We have a new feature for web requests that rewrites zero result queries into a new search that might have results. I've started porting this same feature over to API clients so it has a larger effect on our zero results rate, but code review has turned up some indecision on if this should be enabled or disabled by default in the API. Either way the feature will be toggleable.
I thought we should open this up to a larger audience, are there any opinions?
Erik B.
Probably a good idea. Is it opt-in or opt-our for the API consumer?
-Adam
On Thu, Jul 30, 2015 at 2:06 PM, Erik Bernhardson < ebernhardson@wikimedia.org> wrote:
We have a new feature for web requests that rewrites zero result queries into a new search that might have results. I've started porting this same feature over to API clients so it has a larger effect on our zero results rate, but code review has turned up some indecision on if this should be enabled or disabled by default in the API. Either way the feature will be toggleable.

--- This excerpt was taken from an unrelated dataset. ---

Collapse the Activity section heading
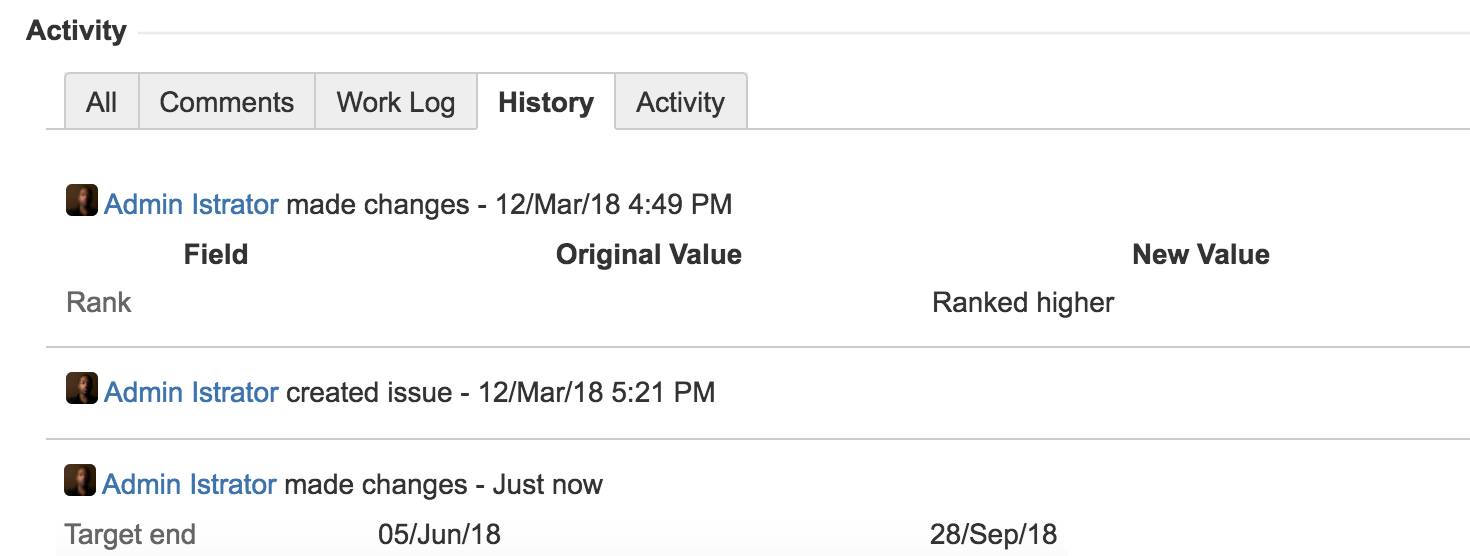 pyautogui.click(x=77, y=31)
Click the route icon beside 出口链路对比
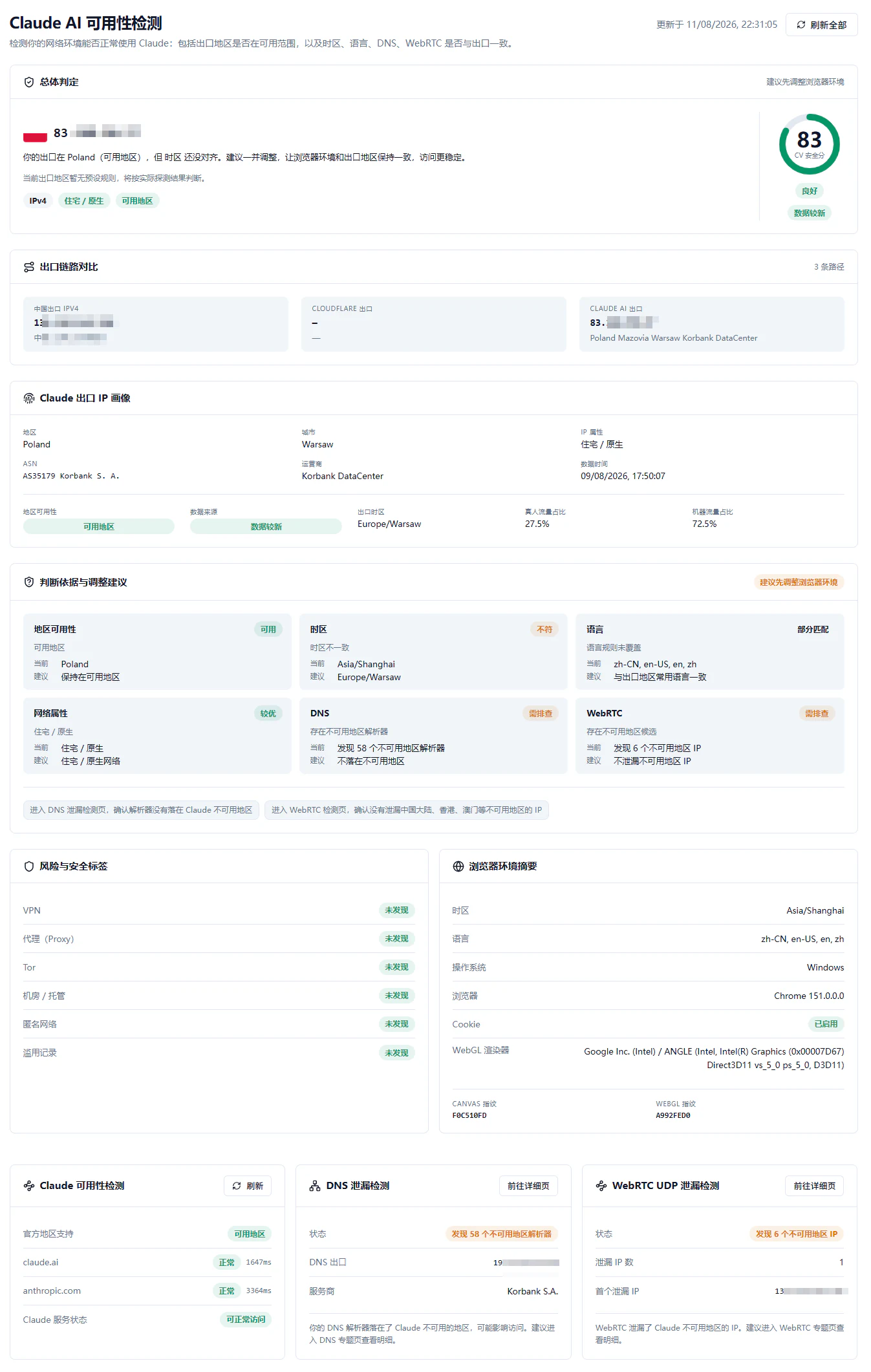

I thought we should open this up to a larger audience, are there any opinions?
Erik B.
Wikimedia-search mailing list Wikimedia-search@lists.wikimedia.org https://lists.wikimedia.org/mailman/listinfo/wikimedia-search
On Thu, Jul 30, 2015 at 3:29 PM, Adam Baso abaso@wikimedia.org wrote:
Probably a good idea. Is it opt-in or opt-our for the API consumer?
-Adam
Thats the main question :) To copy the dialog from gerrit:
*Anomie wrote:* Should the ability to set this flag be exposed to the API somehow?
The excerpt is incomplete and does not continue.